Righe da un dataset
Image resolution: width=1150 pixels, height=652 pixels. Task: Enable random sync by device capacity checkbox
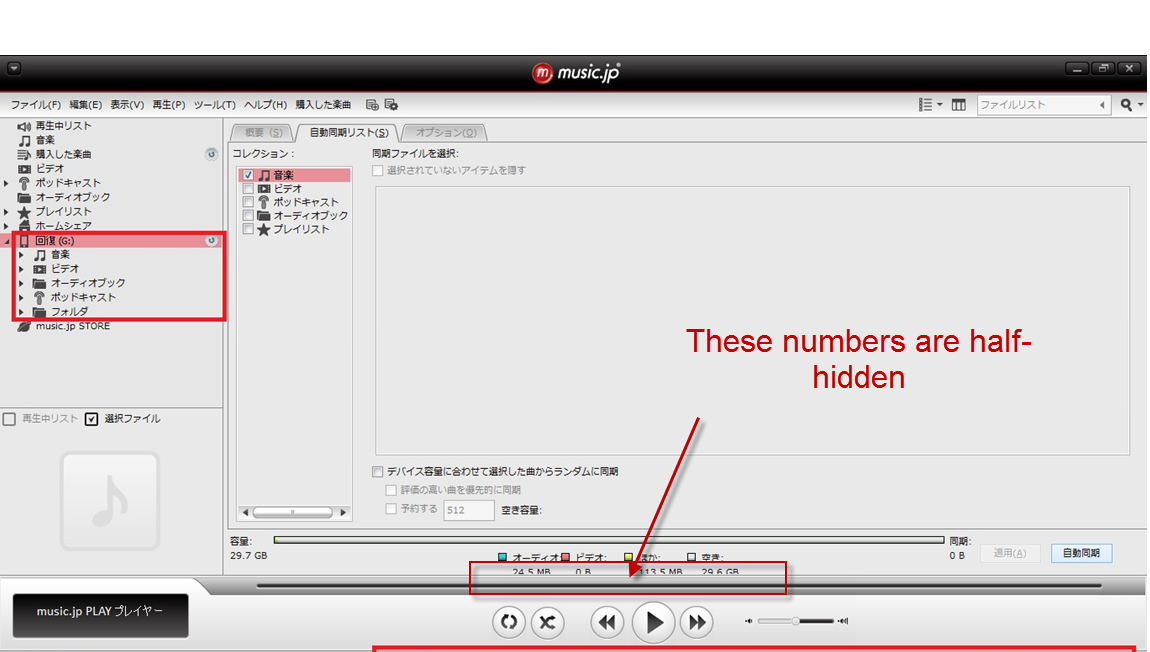coord(378,472)
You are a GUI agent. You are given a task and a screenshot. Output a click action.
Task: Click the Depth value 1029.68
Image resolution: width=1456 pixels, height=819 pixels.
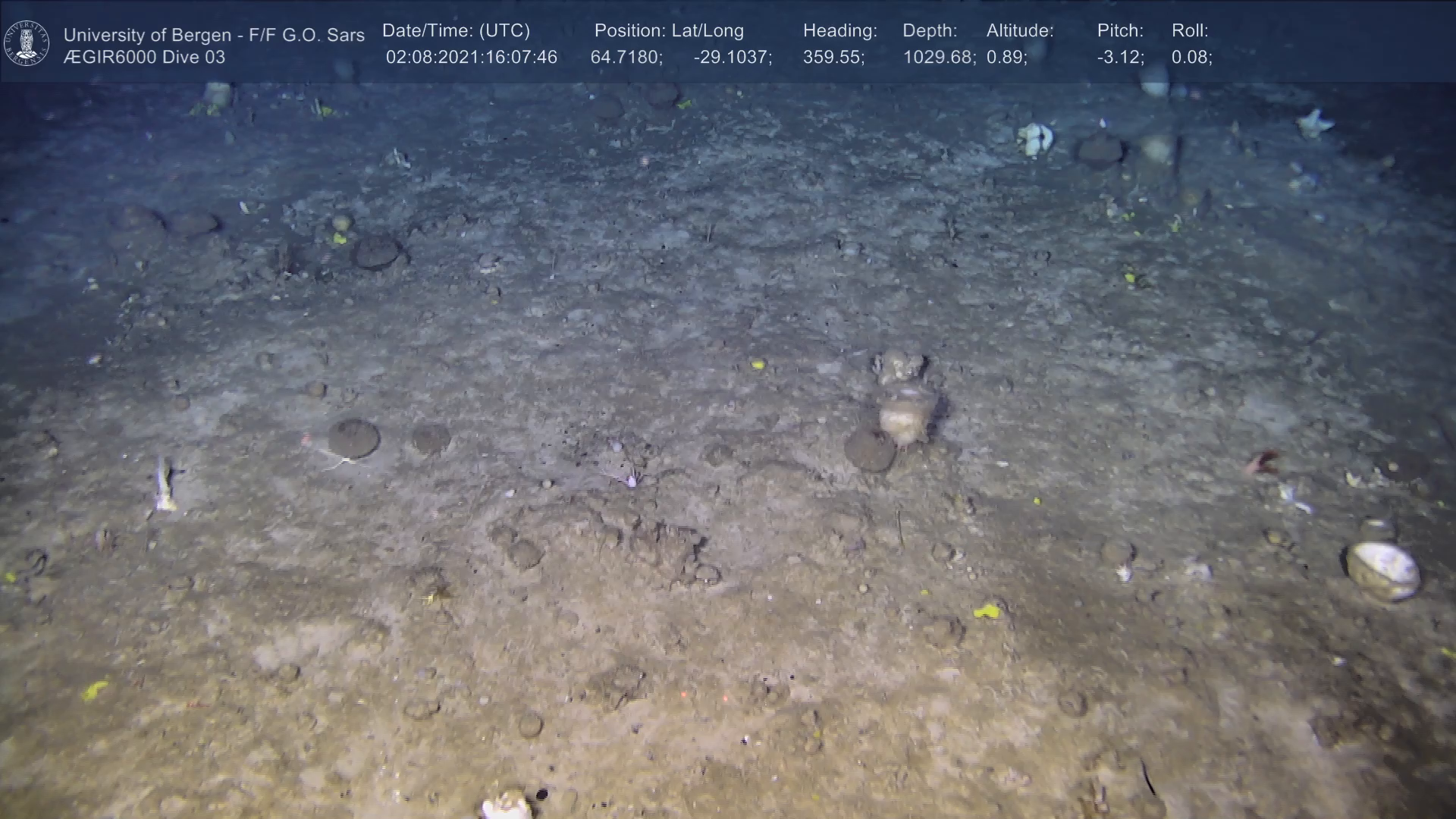point(938,58)
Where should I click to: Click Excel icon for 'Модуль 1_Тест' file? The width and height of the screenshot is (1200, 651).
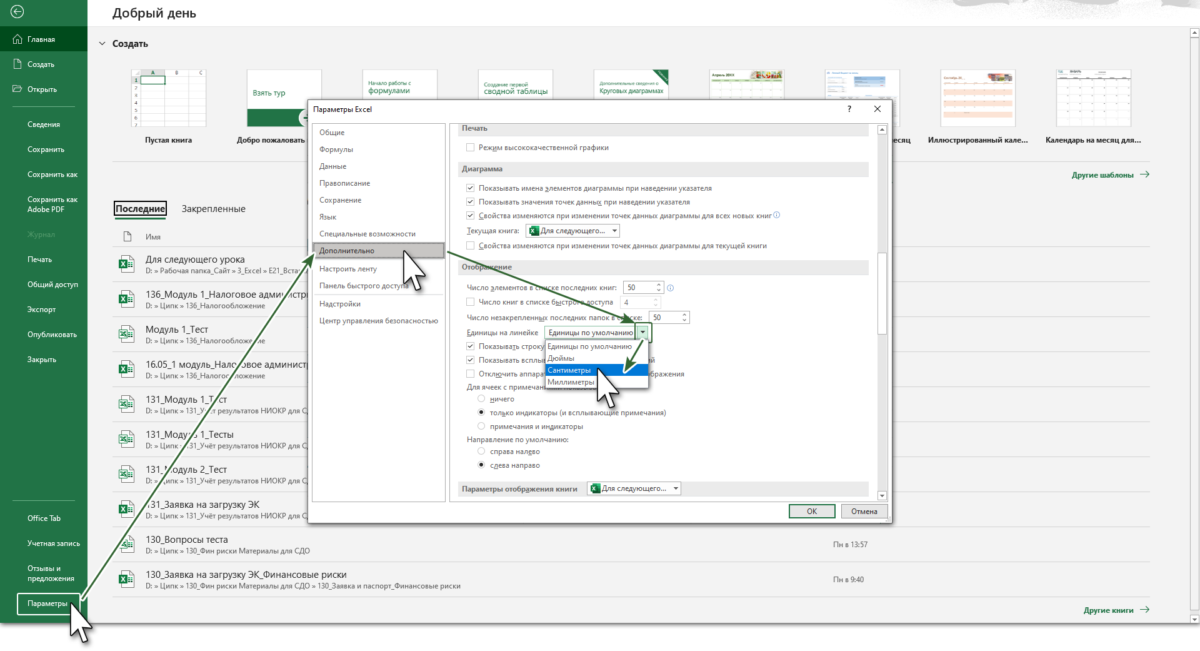(x=126, y=334)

Consegna →
Ricopia parola per parola tutte le righe, omettendo le immagini.

Soluzione →
Image resolution: width=1150 pixels, height=652 pixels. Task: Enable random sync by device capacity checkbox
coord(378,472)
You are a GUI agent. You are given a task and a screenshot. Output a click action.
Task: Click the Depth value 1029.68
Image resolution: width=1456 pixels, height=819 pixels.
point(938,58)
Where should I click to: Click Excel icon for 'Модуль 1_Тест' file? The width and height of the screenshot is (1200, 651).
(x=126, y=334)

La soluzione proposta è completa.